══ Source text

We extracted the means, standard deviations, and sample sizes of community (e.g., taxonomic richness and diversity) and individual taxa metrics (e.g., abundance, density, percent cover, and biomass) for hardened and natural shorelines from 32 of the 54 studies (table 1). The remaining 22 studies either did not report the means, standard deviations, or sample sizes for community and individual taxa metrics in an extractable format or had no replication (n = 1) at the level of shoreline type (e.g., seawall or natural; supplemental table S1). Data were extracted from the text, tables, and figures, with data extracted from figures using the software program Data Thief (Tummers 2006). Data for each metric were extracted for each structure or natural-shore comparison (figure 1), with means averaged and standard deviations calculated across replicate sites, time, and species within a phylum or subphylum, but separately by shore zone sampled (e.g., high intertidal, low intertidal, and subtidal) and habitat-use group (flora, benthic infauna, birds, epibiota, and nekton) when reported. Responses for flora included marsh plants, mangroves, and upland shore plants; benthic infauna included organisms living within soft sediments (e.g., bivalves, amphipods, and polychaetes); birds included shorebirds, gulls, and other waterfowl; epibiota include both sessile and mobile organisms living on the surface of the shoreline substrate (e.g., algae, bivalves, barnacles, and gastropods); and nekton included fishes and free-swimming crustaceans. Organisms were grouped into these categories on the basis of their habitat use (e.g., benthic infauna versus nekton) and groupings commonly used in the studies (e.g., epibiota).

════
══ Record excerpts

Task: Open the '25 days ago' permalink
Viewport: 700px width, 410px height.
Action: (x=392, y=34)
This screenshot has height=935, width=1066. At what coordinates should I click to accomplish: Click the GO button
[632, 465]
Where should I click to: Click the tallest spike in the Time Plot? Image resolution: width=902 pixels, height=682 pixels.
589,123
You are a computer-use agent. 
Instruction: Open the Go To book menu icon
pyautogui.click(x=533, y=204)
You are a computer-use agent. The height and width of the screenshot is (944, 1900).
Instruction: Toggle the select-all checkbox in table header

════

*Tasks to carry out:*
1 – For each statement below, say whether it agrees with the shoreline text, answering yes or no and quoting the words of the text that decide it. (a) Means, standard deviations, and sample sizes were extracted from 32 of the 54 studies. (b) Data were pooled across shore zones such as high intertidal and subtidal. (c) The bird category included shorebirds, gulls, and other waterfowl.
2 – Shift the entries above by adding 17 to every coordinate in their answers, and write all the entries out again with their requests.

*Responses by task:*
1 –
(a) Yes: "from 32 of the 54 studies (table 1)"
(b) No: "but separately by shore zone sampled (e.g., high intertidal, low intertidal, and subtidal)"
(c) Yes: "birds included shorebirds, gulls, and other waterfowl"

2 –
Task: Open the '25 days ago' permalink
Viewport: 700px width, 410px height.
Action: (x=409, y=51)
This screenshot has height=935, width=1066. At what coordinates should I click to accomplish: Click the GO button
[649, 482]
Where should I click to: Click the tallest spike in the Time Plot? Image resolution: width=902 pixels, height=682 pixels.
606,140
You are a computer-use agent. 
Instruction: Open the Go To book menu icon
pyautogui.click(x=550, y=221)
You are a computer-use agent. The height and width of the screenshot is (944, 1900).
Instruction: Toggle the select-all checkbox in table header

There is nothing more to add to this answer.